Databases Flashcards
What are databases?
Large collection of data organised for rapid search + retrieval (by comp). E.g. card index (punch cards storing data, like rolodex but in comp lang), flat file (Files store data in hierarchical data structure, analogue of physical storage) or relational (Entities can ref each other, more efficient as reduces dup, quicker search, can be hierarchal but also reps complex relationships).
What does a database system involve?
Schema (design/structure of data + how organised), what store + how related), DBMS (Database Management System, software used to store data efficiently, e.g. Access, MySQL), Query Language (domain specific language [DSL] to talk to DBMS, Insert, manipulate, search, extract e.g. SQL) + data itself.
What are the 3 levels of design?
Conceptual, logical, physical.
What are entities?
People, things, events + locations. Distinct thing with indep existence which we store data about. Logical thing, not specific e.g. dog = entity but Danny = instance of entity.
What are entity relationships?

#### ABOUT THIS EXERCISE:
Continue the databases flashcards from the point where they stop.

#### EXTRACTED DATA:

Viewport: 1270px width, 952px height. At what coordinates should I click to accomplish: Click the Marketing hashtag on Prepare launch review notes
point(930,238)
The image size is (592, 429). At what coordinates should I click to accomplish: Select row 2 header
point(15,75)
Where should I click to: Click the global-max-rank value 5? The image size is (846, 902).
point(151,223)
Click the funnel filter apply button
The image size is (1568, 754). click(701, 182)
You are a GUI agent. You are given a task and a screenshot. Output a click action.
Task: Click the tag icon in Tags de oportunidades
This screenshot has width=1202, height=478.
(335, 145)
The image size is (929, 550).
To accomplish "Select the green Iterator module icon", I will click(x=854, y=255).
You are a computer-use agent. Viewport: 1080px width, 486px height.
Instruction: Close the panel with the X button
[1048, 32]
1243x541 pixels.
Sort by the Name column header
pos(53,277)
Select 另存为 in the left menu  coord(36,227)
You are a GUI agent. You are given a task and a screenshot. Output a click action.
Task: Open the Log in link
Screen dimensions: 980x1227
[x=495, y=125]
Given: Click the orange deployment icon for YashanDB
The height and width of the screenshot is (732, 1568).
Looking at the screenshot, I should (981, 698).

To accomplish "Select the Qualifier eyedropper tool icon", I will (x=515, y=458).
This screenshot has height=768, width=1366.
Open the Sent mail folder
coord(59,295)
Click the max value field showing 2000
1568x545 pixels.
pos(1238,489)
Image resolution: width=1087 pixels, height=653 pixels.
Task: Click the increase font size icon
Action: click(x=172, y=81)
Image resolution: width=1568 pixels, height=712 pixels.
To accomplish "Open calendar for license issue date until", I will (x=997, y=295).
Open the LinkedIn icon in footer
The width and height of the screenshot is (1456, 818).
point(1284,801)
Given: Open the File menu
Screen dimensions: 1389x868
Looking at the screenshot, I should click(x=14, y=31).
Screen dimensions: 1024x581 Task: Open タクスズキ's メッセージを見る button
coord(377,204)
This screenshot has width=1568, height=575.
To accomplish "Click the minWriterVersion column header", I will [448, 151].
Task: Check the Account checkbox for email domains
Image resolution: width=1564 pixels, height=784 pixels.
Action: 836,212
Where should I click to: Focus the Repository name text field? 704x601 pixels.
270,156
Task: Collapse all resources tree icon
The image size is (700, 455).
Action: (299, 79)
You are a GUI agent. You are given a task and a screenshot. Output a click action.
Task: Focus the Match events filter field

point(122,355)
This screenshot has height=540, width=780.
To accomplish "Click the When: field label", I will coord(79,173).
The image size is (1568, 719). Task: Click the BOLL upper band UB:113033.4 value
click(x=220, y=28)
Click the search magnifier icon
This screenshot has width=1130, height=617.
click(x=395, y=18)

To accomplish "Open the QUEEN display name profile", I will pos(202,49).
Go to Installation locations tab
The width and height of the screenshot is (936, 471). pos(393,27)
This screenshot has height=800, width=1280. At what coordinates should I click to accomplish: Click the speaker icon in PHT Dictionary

#### TASK OUTPUT:
We rep entities + relationships in Entity Relationship Diagram (ERD). Relationship is connection between entities. Cardinality of relationship is numerical relationship (3 flavours of cardinality) i.e. 1:1 (each entity has 1 related entity), 1:n (1 entity may have multiple related entities but entity on other side has only 1) + m:n (both entities can have many related entities)
What is an attribute?
Properties/characteristics of an entity, i.e. required/optional, simple/composite, single-valued/multi-valued, stored/derived, keys.
If an attribute is required, it cannot be blank or have a null value.
Simple vs Composite Attribute
Simple is self contained e.g. gender, whilst composite is made up of other attributes e.g. address.
Single vs Multi-Valued Attribute
Single means only 1 value e.g. DOB. Multi means multiple values e.g. skills.
Stored vs Derived Attribute
Stored are data we actually store e.g. DOB whereas derived are derived from stored e.g. age.
What is a primary key?
Attribute which uniquely identifies individual instances of an entity, quick way to find instance. Can’t be blank/null. E.g. student ID num.
What is a candidate key?
Attribute that could be a key, identified before choosing a primary key.
What is a composite key?
Combo of attributes that uniquely identifies individual instances of entity.
What does open source mean?
Software source code is provided + can be modified by anyone.
What is the difference between MySQL + MariaDB?
It’s a binary replacement with add+ features + dif licencing. MySQL more supported + MariaDB freer + more innovative.
What is a NoSQL DBMS?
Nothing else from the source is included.